Mas, vale lembrar que nem tudo é perfeito e, por isso, estamos sujeitos a erros! Para isso, Mlodinow 1 cita um interessante exemplo. Se pedirmos a um grupo de voluntários para estimar a diferença de temperatura em determinado mês (entre 1 de junho a 30 de junho), eles tendem a subestimar os dados. Mas, se mudarmos os dias analisados (entre 15 de junho a 15 de julho), eles superestimam as informações. Notadamente, o agrupamento em meses distintos (junho e julho, no segundo exemplo), distorce nossa percepção, embora, seja mantido, o intervalo de tempo (30 dias). Ou seja, a categorização em meses tem suas desvantagens.
Então, caro leitor, você deve estar se perguntando: onde quero chegar com essa análise, não é mesmo? Pois bem, eu explico! Quando realizamos o diagnóstico de doenças, seja na Patologia ou na Estomatologia, fazemos o mesmo. A maneira automática que categorizamos algo, pode significar atalhos, mas também incorrer em erros. Vejamos um exemplo prático.
Mesmo para um experiente estomatologista, o exame clínico de um paciente fumante, com uma lesão leucoplásica, levanta, imediatamente, a possibilidade de risco para o desenvolvimento do carcinoma de células escamosas. Com isso, surge a preocupação em realizar uma biópsia, o que é plenamente justificável, pela presença de fatores de risco (lesão cancerizável e uso de fumo). No entanto, às vezes, não temos a mesma preocupação, se, porventura, o exame clínico indicar lesão única em mulher não fumante. Isso ocorre porque, por um instante, nossa mente tende a categorizar fumante como o grupo de maior risco para o câncer; esquecendo-se que lesões leucoplásicas em mulheres não fumantes, embora menos frequentes, têm maior risco de malignização.
Como podemos aproveitar melhor a mente classificatória? Como professor, clínico e patologista, notei que tenho melhor desenvoltura quando consigo classificar uma mesma lesão de diferentes formas (cor, localização, natureza (benigno ou maligno), fatores de risco, aspecto radiográfico, fator etiológico, tratamento, prognóstico, evolução, etc.). Ao estudar diferentes aspectos de um processo patológico, estamos, simultaneamente, ampliando as possibilidades classificatórias. Por isso, quando realizar o exame clínico, não compartimentalize aquilo que é visto de forma singular!
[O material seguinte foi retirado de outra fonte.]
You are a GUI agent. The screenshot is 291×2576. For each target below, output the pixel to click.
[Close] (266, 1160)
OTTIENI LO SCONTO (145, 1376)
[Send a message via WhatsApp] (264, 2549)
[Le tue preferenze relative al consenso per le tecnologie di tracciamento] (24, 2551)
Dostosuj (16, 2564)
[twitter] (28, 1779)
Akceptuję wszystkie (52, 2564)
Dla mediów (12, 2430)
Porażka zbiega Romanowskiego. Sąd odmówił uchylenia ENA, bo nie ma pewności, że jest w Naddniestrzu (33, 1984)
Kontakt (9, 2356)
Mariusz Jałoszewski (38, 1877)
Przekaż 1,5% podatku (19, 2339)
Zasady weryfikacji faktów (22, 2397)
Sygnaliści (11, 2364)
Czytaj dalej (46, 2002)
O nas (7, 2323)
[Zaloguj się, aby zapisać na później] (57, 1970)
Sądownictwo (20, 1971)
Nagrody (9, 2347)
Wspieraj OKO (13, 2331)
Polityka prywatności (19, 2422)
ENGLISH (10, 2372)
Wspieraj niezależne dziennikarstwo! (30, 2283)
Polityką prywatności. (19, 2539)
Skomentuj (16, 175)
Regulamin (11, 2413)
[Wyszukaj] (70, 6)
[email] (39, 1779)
O pensamento classificatório nos leva a enquadrar cada paciente conforme a doença. “Aquele com ameloblastoma unicístico agressivo” ou “outro que é transplantado e tem leucoplasia pilosa” são expressões comuns que utilizamos para referir aos nossos pacientes. Embora esse enquadramento ajude a lembrar o motivo que levou o paciente a nos procurar, ele nos distancia, muitas vezes, de rever o diagnóstico. Algo imprescindível, em alguns casos.
Assim, embora a classificação baseada em estereótipos configure avanços para a nossa mente, é essencial reconhecer as situações, cujos atalhos podem resultar em erros e preconceitos. Explorar as habilidades cognitivas, ainda, é o nosso maior desafio!
Por fim, conhecer a ciência, que há por detrás, da mente classificatória, facilita reconhecer e respeitar as especificidades das pessoas!
Leitura Complementar:
1- Mlodinow, L. Subliminar – Como o inconsciente influencia nossas vidas. Rio de Janeiro, 1ed, 2013.